BY SARAH BERMAN, OPENFILE.CA
If the Vikileaks debacle taught us anything about modern scandal in this country, it’s that Canadians enjoy a few laughs with our outrage. Amid the crowd marching from the Vancouver Art Gallery to Victory Square on Saturday March 3rd—a rally calling for a public inquiry into the growing robocall scandal—good-natured Canuck humour was out in full force.
Call and answer chants “Total! Recall! Total! Recall!” echoed a full city block as police motorcycles escorted a crowd of hundreds through the downtown core. The rally aimed to draw attention to automated messages that wrongly informed Liberal-leaning voters in contentious ridings that their polling stations had changed during the May 2011 election. Elections Canada announced last week it has received 31,000 complaints about the misleading calls, which came from a call centre used by the Conservative Party.

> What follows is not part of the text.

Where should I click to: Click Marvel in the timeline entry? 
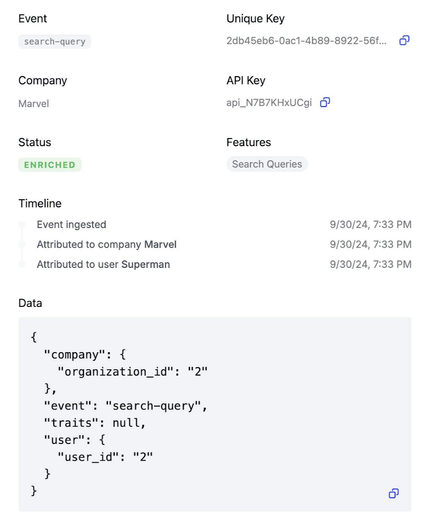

Comic and activist Sean Devlin was particularly well-received, focusing on Canada’s “math problems.” “I want to start with the way this prime minister was elected,” Devlin said. “He got his majority with less than 40 percent of the vote, right? That’s four out of ten.”
The creator of the website ShitHarperDid.com said mathematically speaking, four in ten is not a majority, and is coincidentally a failing grade on a math test. “Four out of ten isn’t even enough dentists to credibly recommend you a tube of toothpaste,” he said.
“So that was before we knew about robocalls. We already knew the Harper majority was a fake majority,” Devlin continued: “Now we know it’s a stolen, fake majority. And honestly, who steals a fake? A really incompetent art thief.”
Devlin’s comments were met with cheers and laughs from a surprisingly diverse audience. There were strollers and grandparents in the front rows, along with a spare few masked Occupy-ers. With speakers from three political parties in attendance, partisanship between the opposition seemed set aside for the afternoon.
“We have to recognize that the Conservatives, in denying that this is a big problem, are forcing attention on themselves,” said Green Party deputy leader Adriane Carr. “They should be the first to say we need a full public inquiry.” Both NDP MP Libby Davies representing Vancouver East and Liberal MP for Vancouver Quadra Joyce Murray said complaints were lodged in their ridings.
Although the atmosphere was light, the demands were serious. “It’s not good enough for a few people to have criminal charges,” said LeadNow.ca co-founder Jamie Biggar, noting that a possible 38 ridings were affected. “It’s not even good enough to have by-elections in the affected ridings. If we find out that systematic electoral fraud was organized by the ruling party of this country, then we need to dissolve this parliament, we need new elections, and we need to decertify that party.”
Environmental activist AJ Klein said she hadn’t seen such an enthused crowd since the Occupy movement last November. Banners from that protest hung between trees in Victory Square.
Murray reflected on her time spent marching in New York’s Occupy protests. “The chant was: You can’t stop the people because the people won’t stop!” she recalled.
During the robocall rally march, the familiar refrain “This is what democracy looks like!” was tried on by a new round of decidedly older protestors.
“I see a lot of people over the age of fifty here, who don’t generally make it out in the numbers they did today to other protests like Occupy,” observed Nathan Barwell-Clark, one of the handful of protestors with a Fawkes mask sitting atop his head. “I feel that every day that goes by, there are shades of the Occupy movement in more places.”
The demographics neatly dispelled early accusations that Vancouver’s “professional protesters” are the only ones to have taken up this issue. “We’re interested and concerned about infringements on our right to vote,” said Rob Rattan, attending the rally with his wife Suzie. “This shouldn’t be a matter of left or right—it’s a time to stand up and say we value our rights and this needs to be investigated properly.”
More robocall protests across the country are scheduled to begin next Sunday, March 11.